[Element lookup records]
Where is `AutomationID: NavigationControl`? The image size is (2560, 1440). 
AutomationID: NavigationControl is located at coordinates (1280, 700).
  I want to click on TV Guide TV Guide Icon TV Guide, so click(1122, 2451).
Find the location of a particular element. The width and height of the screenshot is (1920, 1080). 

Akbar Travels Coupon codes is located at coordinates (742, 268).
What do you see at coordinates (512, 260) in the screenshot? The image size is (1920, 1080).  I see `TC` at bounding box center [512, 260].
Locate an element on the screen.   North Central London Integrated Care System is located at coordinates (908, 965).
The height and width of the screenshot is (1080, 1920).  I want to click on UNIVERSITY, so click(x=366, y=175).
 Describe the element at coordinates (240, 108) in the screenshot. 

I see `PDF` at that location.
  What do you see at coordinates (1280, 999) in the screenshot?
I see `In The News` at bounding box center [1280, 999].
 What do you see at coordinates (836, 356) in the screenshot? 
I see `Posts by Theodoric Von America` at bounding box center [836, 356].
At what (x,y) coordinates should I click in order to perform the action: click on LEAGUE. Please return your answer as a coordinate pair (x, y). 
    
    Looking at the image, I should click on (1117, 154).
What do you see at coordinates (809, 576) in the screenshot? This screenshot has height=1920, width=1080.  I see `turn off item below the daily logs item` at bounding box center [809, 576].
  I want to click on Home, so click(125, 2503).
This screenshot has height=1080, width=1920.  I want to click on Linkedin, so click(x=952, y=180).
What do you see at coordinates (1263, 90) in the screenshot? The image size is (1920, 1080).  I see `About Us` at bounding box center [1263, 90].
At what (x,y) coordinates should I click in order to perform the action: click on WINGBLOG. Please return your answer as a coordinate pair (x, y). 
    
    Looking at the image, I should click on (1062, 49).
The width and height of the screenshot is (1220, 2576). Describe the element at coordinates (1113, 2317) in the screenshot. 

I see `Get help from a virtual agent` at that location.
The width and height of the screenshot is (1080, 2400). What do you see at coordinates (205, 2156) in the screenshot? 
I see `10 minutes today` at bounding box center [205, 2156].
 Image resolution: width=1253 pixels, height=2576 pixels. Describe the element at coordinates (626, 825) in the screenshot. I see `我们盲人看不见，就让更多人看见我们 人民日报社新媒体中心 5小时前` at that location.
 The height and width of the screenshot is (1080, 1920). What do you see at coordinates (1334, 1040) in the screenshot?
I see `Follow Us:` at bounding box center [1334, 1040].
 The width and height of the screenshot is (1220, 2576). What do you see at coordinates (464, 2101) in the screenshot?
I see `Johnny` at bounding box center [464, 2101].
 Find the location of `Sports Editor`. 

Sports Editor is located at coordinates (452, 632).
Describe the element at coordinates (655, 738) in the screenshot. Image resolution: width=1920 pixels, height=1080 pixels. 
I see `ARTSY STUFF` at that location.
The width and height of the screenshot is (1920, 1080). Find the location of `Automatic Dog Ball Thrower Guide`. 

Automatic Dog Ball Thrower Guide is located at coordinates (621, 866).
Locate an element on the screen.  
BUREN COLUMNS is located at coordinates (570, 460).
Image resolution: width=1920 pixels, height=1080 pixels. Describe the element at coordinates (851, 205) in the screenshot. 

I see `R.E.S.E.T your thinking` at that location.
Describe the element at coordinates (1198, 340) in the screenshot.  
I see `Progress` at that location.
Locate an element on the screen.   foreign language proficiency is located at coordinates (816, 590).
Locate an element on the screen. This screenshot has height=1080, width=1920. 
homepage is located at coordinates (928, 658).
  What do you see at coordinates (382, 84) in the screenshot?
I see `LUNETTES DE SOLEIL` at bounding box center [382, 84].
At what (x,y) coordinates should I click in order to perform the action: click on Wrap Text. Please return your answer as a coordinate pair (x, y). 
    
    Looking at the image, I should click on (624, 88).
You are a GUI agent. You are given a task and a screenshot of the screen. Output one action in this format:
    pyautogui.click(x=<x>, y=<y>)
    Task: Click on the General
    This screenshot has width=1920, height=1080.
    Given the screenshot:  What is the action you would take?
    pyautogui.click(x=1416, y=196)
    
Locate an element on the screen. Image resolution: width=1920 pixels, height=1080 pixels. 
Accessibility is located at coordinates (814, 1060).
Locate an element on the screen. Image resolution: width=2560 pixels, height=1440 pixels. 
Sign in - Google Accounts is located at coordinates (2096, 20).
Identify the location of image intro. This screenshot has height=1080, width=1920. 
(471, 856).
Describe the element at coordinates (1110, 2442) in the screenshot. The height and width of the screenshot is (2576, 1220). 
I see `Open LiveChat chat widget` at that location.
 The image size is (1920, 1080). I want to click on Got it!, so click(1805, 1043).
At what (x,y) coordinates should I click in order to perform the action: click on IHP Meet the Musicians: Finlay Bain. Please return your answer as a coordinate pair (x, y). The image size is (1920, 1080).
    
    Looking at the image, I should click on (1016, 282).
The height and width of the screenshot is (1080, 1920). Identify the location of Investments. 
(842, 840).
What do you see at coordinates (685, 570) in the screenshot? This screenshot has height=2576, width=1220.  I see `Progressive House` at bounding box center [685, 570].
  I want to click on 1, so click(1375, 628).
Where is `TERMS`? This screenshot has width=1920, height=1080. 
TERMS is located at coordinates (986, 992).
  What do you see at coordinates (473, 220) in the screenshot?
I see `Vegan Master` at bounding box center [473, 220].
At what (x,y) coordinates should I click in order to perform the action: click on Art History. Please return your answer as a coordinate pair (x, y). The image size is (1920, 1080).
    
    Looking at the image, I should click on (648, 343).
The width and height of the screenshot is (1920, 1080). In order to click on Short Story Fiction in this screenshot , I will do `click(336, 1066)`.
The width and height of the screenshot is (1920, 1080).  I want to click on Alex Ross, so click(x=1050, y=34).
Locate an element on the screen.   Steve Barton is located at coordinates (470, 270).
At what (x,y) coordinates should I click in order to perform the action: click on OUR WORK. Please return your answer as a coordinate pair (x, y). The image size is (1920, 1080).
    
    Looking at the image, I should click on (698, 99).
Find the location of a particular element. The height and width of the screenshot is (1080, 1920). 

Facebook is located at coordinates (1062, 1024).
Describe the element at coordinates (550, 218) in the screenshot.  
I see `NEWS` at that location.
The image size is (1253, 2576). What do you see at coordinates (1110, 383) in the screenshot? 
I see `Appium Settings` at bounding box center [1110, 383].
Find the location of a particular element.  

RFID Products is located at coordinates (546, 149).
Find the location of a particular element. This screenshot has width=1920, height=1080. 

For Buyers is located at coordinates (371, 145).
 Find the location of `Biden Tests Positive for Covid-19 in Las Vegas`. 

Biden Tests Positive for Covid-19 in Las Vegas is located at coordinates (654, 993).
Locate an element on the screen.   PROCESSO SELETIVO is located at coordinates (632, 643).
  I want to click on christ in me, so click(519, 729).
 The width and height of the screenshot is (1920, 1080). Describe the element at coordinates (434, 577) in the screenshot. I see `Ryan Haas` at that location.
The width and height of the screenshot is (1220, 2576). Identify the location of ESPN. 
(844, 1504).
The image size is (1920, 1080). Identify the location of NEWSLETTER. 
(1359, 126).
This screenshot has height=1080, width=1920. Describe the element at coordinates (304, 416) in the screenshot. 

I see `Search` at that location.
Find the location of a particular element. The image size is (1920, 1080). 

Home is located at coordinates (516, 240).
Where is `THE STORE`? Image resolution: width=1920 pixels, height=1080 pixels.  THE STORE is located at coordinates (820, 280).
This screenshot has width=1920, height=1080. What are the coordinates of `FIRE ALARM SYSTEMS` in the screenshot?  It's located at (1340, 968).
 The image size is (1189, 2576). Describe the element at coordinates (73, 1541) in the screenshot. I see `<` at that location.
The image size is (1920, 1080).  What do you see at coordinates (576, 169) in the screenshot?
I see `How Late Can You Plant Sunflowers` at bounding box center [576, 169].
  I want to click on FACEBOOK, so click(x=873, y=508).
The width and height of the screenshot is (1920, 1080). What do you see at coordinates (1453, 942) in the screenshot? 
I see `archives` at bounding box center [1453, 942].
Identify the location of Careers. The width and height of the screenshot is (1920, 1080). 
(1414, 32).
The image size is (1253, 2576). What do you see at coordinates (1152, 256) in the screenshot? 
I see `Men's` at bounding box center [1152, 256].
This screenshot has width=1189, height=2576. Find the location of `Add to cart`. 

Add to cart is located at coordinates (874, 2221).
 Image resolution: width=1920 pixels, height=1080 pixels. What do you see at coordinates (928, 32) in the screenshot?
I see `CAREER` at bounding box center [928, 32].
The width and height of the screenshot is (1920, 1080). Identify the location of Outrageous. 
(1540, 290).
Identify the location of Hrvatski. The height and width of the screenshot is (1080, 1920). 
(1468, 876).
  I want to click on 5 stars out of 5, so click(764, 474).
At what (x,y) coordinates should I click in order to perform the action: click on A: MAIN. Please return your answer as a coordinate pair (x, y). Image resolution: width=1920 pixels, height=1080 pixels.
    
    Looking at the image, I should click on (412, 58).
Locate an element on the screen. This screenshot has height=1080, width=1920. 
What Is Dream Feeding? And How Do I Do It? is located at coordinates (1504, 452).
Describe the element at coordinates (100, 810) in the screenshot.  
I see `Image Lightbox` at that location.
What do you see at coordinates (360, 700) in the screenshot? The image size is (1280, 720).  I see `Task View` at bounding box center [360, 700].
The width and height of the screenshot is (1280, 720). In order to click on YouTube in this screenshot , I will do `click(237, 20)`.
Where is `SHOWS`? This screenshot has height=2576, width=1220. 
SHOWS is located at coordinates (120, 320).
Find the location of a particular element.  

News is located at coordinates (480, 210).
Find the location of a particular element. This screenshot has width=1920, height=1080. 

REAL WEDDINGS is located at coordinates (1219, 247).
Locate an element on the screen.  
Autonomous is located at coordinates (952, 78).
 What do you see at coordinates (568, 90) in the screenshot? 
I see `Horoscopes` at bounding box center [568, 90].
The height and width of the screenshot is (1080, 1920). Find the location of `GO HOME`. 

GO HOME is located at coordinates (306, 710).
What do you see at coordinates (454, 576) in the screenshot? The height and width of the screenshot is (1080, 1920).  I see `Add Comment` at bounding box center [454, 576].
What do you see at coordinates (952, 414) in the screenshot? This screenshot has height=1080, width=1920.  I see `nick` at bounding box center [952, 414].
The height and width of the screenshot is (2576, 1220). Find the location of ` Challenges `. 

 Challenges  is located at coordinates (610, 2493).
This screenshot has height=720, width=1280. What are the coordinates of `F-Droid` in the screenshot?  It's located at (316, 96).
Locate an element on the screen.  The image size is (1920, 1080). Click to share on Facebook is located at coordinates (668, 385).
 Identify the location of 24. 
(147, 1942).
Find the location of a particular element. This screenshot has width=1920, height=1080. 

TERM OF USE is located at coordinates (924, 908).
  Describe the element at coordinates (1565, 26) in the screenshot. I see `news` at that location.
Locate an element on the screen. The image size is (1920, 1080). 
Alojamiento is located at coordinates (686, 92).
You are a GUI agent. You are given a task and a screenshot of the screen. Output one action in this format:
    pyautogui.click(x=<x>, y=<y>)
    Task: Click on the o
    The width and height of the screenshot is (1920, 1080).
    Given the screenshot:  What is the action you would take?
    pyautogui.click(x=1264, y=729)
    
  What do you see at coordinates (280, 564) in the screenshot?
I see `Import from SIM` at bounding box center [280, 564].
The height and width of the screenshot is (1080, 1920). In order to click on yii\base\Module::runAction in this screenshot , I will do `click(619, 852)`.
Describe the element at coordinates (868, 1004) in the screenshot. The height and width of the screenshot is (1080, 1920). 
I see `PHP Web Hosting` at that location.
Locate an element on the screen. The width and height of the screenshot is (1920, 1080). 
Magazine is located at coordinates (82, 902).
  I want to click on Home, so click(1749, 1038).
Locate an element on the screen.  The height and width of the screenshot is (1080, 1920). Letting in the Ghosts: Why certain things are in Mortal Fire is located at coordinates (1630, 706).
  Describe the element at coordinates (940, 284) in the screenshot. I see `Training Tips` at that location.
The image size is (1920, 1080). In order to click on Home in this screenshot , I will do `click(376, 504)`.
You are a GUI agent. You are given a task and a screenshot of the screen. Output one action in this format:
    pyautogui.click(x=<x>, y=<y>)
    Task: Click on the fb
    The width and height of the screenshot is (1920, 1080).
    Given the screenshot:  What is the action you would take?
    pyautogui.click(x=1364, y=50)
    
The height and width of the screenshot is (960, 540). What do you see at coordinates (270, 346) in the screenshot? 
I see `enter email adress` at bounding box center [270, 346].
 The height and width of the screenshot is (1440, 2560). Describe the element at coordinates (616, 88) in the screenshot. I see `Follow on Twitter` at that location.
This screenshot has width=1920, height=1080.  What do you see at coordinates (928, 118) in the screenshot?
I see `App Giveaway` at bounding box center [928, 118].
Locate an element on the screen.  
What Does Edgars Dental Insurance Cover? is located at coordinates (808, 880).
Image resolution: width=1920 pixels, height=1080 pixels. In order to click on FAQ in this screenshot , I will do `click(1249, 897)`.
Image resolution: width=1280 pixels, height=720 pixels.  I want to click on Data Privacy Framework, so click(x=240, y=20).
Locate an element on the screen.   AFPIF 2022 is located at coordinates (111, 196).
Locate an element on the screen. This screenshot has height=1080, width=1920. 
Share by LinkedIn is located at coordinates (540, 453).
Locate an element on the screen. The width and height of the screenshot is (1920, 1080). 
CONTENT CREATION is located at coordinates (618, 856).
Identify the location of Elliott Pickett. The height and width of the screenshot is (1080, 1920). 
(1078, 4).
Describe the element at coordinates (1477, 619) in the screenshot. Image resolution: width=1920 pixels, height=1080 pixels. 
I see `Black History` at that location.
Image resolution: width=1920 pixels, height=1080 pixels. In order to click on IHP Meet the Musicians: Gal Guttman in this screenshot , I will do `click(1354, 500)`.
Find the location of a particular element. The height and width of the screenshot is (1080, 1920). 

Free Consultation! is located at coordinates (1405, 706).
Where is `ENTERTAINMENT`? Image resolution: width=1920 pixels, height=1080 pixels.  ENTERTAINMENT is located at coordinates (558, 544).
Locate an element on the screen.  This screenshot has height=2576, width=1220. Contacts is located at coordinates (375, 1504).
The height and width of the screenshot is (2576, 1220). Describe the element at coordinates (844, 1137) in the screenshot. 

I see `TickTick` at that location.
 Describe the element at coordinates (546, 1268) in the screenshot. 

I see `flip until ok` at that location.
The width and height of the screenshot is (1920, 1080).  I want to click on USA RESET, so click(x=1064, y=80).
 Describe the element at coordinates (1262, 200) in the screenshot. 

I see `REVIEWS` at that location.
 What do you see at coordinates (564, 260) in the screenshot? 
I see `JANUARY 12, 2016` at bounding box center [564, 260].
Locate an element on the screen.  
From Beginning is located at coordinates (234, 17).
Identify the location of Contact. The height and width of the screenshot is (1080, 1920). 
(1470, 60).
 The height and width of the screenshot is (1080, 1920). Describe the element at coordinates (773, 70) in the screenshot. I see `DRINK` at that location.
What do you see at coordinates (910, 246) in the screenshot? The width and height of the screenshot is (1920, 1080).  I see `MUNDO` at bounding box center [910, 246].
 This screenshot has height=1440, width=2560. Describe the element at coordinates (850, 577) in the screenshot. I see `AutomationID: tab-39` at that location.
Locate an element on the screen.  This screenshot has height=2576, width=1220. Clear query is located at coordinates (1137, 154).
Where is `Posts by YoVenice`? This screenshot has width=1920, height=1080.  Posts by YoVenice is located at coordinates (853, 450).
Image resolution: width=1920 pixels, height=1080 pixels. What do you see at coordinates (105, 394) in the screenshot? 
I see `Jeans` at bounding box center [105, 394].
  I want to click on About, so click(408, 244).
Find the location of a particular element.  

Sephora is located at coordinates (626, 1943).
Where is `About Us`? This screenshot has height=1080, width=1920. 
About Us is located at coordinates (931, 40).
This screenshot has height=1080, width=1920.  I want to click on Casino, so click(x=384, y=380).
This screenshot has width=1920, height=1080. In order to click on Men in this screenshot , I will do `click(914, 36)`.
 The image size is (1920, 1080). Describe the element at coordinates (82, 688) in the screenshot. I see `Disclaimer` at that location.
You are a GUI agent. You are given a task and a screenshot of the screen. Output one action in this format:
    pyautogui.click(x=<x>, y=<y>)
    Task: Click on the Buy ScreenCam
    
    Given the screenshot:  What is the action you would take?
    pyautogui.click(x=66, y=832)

▸ What you are asked to do
Render the stretch of the material from the line containing "The height and width of the screenshot is (1080, 1920). Find" through the line containing "(147, 1942)." as a Markdown table with the columns Number and Record line. Omit blank lines.

▸ Exercise output
| Number | Record line |
|---|---|
| 1 | The height and width of the screenshot is (1080, 1920). Find the location of `GO HOME`.  |
| 2 | GO HOME is located at coordinates (306, 710). |
| 3 | What do you see at coordinates (454, 576) in the screenshot? The height and width of the screenshot is (1080, 1920).  I see `Add Comment` at bounding box center [454, 576]. |
| 4 | What do you see at coordinates (952, 414) in the screenshot? This screenshot has height=1080, width=1920.  I see `nick` at bounding box center [952, 414]. |
| 5 | The height and width of the screenshot is (2576, 1220). Find the location of ` Challenges `.  |
| 6 |  Challenges  is located at coordinates (610, 2493). |
| 7 | This screenshot has height=720, width=1280. What are the coordinates of `F-Droid` in the screenshot?  It's located at (316, 96). |
| 8 | Locate an element on the screen.  The image size is (1920, 1080). Click to share on Facebook is located at coordinates (668, 385). |
| 9 |  Identify the location of 24.  |
| 10 | (147, 1942). |